Dolayısı ile bize düşen görev, güvenin tesis edilmesi için ihtiyaç duyulan likiditeyi ihtiyacı karşılayacak kadar, ölçülü bir biçimde, düzenli ve sürekli bir biçimde vermek ve biz bunu yapmaya çalışıyoruz. Şunu da görüyoruz ki son zamanlarda aldığımız kararlar çerçevesinde gerek şirketler kesimine verilen kredilerde, gerekse tüketici kesime verilen kredilere uygulanan faiz oranlarında çok önemli olmasa bile aşağı doğru bir trend başlamıştır. Güven tesis edildikçe, aşağı doğru eğilimin artacağını düşünüyorum."

‘Çelişki yok’

Merkez Bankası Başkanı Yılmaz, Kredi Garanti Fonu ile ilgili soru üzerine, şu anda özellikle orta ölçekli KOBİ’lerin bir takım kredilerinin bulunduğunu ve bu kredilerin yeniden yapılandırılmasında kullanılacağını söyledi. Yılmaz, böylece şirketlere yeniden hayat kazandırılmasına, istihdamda bir daralmaya gidilmemesine, üretimde varolan kapasitelerinin muhafaza edilmesine ve içinde bulunulan ekonomik daralmanın içinden çıkartılmaya çalışılacağını söyledi.

"Yılın ilk çeyreğinde çift haneli ekonomik daralma görülecek diyorsunuz, arkasından mali disiplin diyorsunuz bu bir çelişki değil mi" sorusu üzerine Yılmaz, şu yanıtı verdi:

"Elimizdeki veriler çift haneli gerilemenin olası olduğunu gösteriyor. Yılın ilk çeyreğinde çift haneli ekonomik daralma görebiliriz. Ancak, bu 2009 yılının tamamında böyle olmayacak. 2009 yılının son çeyreğinde de pozitif büyüme olacak, dolayısı ile 2009 yılının tamamında ekonomik büyüme birinci çeyrekte söz ettiğimizin çok daha altında bir yerde gerçekleşecek.

2009'da IMF de G-20 de mali alan imkanı olan ülkelerin iç talebi canlandırmak için, genişlemeci maliye politikiları uygulamalarını öngörüyor ve tavsiye ediyor.

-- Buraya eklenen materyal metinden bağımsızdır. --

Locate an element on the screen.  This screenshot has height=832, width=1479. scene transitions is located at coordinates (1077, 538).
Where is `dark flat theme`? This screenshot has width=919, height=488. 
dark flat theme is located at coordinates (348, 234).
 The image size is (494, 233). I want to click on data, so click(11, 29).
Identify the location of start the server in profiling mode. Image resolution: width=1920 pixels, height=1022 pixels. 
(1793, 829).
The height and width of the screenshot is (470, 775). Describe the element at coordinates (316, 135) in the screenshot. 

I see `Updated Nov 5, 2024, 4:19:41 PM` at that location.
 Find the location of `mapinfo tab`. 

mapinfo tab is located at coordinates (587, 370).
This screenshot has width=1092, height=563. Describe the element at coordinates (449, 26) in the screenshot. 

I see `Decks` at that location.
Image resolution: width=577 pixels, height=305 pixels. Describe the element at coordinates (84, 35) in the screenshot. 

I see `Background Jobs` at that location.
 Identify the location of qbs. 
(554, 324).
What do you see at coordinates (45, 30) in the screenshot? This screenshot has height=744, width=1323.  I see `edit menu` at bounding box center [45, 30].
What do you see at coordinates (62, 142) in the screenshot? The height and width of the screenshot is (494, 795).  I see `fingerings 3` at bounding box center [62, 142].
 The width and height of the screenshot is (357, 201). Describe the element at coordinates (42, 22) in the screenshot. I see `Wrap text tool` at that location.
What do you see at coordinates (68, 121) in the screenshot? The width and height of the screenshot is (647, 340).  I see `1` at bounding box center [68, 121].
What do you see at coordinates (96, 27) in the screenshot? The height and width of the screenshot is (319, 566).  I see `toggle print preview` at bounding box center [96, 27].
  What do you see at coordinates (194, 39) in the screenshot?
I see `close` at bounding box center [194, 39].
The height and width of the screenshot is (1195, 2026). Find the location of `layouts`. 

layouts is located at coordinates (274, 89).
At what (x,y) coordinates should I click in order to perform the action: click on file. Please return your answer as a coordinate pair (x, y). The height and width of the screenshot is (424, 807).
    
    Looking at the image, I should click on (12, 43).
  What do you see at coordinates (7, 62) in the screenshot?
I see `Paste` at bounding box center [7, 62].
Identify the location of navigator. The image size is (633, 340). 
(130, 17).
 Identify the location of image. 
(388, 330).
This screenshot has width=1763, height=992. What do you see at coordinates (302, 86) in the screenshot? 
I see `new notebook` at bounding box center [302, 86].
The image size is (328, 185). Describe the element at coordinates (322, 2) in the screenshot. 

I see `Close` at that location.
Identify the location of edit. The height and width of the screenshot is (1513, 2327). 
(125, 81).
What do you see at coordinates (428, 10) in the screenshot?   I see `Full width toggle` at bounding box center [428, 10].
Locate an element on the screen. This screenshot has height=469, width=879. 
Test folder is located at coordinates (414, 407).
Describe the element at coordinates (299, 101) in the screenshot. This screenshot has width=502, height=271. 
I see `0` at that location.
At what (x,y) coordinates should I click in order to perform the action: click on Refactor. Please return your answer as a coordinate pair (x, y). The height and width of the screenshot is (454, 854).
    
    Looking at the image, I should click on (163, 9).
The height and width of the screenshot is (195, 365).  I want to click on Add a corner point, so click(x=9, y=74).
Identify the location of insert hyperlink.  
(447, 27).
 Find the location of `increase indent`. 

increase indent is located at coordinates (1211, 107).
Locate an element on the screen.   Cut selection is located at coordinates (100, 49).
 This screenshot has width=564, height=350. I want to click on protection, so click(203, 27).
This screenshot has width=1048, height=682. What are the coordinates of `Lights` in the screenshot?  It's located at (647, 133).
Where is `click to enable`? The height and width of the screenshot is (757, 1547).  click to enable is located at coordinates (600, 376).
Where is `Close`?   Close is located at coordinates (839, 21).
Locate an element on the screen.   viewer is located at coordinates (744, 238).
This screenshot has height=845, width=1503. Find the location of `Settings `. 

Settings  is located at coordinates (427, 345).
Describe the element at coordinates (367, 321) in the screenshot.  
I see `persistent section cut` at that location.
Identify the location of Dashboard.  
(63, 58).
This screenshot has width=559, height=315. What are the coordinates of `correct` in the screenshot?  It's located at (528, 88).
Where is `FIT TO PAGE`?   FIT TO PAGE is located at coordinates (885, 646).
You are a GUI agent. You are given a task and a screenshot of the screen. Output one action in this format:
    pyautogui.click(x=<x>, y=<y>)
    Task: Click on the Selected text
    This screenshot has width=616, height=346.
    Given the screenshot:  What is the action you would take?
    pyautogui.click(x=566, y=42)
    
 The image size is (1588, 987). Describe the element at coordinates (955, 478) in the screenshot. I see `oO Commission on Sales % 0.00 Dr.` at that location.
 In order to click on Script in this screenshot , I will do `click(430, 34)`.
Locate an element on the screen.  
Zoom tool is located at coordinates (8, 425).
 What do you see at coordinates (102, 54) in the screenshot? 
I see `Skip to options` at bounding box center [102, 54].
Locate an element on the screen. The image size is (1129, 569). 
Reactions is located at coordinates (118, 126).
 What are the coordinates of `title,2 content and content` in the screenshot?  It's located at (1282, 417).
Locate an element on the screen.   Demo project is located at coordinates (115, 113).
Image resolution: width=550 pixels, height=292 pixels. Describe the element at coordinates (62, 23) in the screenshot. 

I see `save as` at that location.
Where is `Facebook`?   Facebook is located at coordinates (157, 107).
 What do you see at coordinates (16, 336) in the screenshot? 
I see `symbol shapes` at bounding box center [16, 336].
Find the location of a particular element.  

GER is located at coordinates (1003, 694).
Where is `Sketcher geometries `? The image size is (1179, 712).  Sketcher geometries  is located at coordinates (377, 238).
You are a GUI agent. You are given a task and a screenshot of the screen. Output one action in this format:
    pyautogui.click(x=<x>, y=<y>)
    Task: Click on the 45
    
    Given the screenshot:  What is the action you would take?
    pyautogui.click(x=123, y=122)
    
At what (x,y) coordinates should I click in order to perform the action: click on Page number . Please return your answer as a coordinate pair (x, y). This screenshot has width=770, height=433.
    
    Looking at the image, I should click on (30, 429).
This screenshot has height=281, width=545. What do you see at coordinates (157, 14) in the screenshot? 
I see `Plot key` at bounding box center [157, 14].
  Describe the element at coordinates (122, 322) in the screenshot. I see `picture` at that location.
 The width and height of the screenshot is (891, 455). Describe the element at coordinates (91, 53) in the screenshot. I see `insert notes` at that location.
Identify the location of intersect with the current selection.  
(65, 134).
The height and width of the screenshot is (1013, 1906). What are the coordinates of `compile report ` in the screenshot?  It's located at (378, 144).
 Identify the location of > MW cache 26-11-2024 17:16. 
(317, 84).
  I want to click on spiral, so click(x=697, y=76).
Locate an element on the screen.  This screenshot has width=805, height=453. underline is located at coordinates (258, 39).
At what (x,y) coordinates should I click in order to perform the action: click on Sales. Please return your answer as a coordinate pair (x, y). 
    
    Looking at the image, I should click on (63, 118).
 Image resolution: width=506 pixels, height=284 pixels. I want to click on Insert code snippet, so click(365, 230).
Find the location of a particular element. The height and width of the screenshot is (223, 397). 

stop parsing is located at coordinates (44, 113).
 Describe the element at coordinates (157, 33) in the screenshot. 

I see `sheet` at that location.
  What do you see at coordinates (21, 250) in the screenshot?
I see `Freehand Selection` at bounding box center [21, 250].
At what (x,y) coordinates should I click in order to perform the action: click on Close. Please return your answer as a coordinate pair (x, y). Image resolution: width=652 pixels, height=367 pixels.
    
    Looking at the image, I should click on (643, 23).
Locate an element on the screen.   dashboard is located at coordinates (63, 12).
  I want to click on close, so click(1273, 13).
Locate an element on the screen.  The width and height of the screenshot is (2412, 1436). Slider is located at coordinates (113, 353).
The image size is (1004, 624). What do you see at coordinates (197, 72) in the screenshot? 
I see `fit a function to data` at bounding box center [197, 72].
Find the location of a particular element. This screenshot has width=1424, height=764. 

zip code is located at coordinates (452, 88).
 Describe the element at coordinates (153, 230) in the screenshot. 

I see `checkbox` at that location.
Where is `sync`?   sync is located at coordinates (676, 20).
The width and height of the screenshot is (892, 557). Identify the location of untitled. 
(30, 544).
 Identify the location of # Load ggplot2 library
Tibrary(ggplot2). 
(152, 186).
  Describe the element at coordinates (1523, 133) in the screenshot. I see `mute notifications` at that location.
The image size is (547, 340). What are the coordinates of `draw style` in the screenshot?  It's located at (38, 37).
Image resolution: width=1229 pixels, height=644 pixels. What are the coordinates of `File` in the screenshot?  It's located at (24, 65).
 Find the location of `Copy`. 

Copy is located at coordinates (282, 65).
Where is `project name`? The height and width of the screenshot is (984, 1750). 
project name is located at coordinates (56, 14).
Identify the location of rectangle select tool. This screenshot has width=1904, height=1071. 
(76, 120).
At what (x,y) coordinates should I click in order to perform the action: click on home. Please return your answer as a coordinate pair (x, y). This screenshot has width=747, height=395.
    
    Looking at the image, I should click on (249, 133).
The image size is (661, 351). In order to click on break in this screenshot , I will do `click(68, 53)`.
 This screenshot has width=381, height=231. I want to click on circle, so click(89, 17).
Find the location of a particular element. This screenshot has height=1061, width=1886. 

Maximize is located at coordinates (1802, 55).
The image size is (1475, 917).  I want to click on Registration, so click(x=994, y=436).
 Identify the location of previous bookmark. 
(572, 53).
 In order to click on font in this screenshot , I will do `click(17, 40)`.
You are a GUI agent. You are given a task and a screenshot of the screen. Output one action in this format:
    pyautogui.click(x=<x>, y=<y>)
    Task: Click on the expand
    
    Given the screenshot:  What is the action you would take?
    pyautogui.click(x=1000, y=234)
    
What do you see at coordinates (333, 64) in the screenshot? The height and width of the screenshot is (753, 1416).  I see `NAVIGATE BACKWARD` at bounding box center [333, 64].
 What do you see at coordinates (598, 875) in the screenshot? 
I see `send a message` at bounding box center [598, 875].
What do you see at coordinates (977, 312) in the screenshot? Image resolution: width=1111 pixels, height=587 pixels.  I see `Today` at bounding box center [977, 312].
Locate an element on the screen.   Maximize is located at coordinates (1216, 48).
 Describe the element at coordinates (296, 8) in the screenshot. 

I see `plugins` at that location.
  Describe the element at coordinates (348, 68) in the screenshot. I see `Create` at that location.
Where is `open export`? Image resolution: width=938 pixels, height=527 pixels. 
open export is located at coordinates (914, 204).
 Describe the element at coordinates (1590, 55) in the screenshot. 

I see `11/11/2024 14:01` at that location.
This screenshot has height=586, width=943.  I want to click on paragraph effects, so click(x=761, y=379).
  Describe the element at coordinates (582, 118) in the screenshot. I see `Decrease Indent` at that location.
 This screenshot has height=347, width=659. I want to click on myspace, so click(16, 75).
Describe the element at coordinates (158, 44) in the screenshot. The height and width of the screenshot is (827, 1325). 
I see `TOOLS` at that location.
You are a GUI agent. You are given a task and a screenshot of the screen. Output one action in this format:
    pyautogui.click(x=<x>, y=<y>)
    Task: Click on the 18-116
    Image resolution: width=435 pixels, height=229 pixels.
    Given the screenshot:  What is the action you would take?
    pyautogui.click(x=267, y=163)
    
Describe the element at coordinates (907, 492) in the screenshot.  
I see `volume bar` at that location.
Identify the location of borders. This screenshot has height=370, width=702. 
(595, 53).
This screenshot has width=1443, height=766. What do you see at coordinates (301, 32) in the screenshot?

Türkiye'de bu çerçevede yapabileceği kadar önlem aldı. Dolayısı ile biz bunu çelişki olarak görmüyoruz. Bizim burada söylediğimiz, 2009'da bunlar yapıldı, bütçede sapmalar olacak, bütçe açıkları artacak, dolayısı ile borç yükü de artacak. Fakat ileriye yönelik olarak bu senenin verilerini esas alarak, ileriki yıllarda tekrar mali disipline dönmek için ne yapılacağı konusunda önceden taahhütte bulunması gerektiğini söylüyoruz, bir çelişki söz konusu değil."

Borç / Milli Gelir oranı brütte yüzde 45’e yükselebilir

Borçlanma limitlerini artıran tasarıya ilişkin soru üzerine de Yılmaz, kamu borçlanma gereği artarsa, borç verebilen fonların önemli bir kısmını kamu borçlanarak çekerse, özel sektörün ihtiyaç duyduğu fonların azalacağını söyledi.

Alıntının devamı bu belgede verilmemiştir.